Nel caso della dichiarazione di inammissibilità dell'opposizione al decreto penale questi presupposti difettano entrambi: la dichiarazione di inammissibilità dell'opposizione comporta la definitività del decreto e l'ordine di esecuzione del medesimo e quindi il mancato passaggio alla fase del giudizio conseguente all'opposizione; la condanna al risarcimento o alle restituzioni non è prevista nel rito speciale in esame la cui disciplina è peraltro da ritenere incompatibile con l'esercizio dell'azione civile.

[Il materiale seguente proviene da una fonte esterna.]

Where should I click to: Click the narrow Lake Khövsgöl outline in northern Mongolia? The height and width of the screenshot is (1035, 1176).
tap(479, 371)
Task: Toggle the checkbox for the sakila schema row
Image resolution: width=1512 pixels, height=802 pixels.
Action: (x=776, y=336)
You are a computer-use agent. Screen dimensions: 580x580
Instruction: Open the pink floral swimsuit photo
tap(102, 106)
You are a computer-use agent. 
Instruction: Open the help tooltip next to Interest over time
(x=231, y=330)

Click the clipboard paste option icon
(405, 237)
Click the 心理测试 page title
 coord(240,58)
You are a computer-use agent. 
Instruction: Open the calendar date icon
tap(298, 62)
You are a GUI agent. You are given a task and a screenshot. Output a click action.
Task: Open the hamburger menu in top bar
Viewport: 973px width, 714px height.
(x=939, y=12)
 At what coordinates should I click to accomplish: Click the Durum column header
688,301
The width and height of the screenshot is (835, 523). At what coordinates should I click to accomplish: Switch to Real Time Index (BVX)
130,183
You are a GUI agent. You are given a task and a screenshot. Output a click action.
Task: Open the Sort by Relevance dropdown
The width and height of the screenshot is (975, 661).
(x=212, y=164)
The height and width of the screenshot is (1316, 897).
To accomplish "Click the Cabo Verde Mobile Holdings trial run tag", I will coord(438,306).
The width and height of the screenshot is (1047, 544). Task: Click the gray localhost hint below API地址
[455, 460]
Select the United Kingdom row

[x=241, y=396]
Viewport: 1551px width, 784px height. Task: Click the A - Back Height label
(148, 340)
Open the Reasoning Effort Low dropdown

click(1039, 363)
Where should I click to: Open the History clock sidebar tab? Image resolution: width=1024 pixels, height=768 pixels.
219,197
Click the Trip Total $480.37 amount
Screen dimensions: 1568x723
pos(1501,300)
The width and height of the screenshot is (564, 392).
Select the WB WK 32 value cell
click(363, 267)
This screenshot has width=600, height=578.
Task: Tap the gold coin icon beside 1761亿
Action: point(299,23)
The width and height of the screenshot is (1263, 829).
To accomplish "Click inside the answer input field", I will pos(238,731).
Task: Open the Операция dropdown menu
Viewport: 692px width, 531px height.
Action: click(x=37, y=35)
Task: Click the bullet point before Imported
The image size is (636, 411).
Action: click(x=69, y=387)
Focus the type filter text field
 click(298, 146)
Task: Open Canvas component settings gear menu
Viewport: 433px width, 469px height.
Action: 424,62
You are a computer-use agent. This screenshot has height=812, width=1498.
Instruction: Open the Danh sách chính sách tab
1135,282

D'altro canto l'unico caso in cui, nel sistema processuale vigente, è consentita la condanna alle spese a favore della parte civile senza la celebrazione del giudizio e senza la condanna alle restituzioni o al risarcimento è quello previsto dall'art. 444 c.p.p., comma 2, ultima parte, in tema di applicazione della pena su richiesta delle parti. Norma da ritenere di carattere eccezionale e quindi certamente non estensibile per analogia ad altre ipotesi. D'altro canto questa mancata previsione nel caso di decreto penale per il quale sia stata dichiarata inammissibile l'opposizione non è irragionevole, perché la parte civile neppure sarebbe legittimata ad interloquire sull'esistenza della causa di inammissibilità. E, d'altro canto, le sue pretese risarcitorie o restitutorie possono trovare adeguata tutela con l'esercizio dell'azione civile in sede propria.
La condanna alla rifusione delle spese a favore della parte civile contenuta nell'ordinanza impugnata va dunque annullata senza rinvio.
P.Q.M.
la Corte Suprema di Cassazione, Sezione Quarta Penale, annulla senza rinvio la sentenza impugnata limitatamente alla condanna alla rifusione delle spese di parte civile.
Così deciso in Roma, il 28 aprile 2009.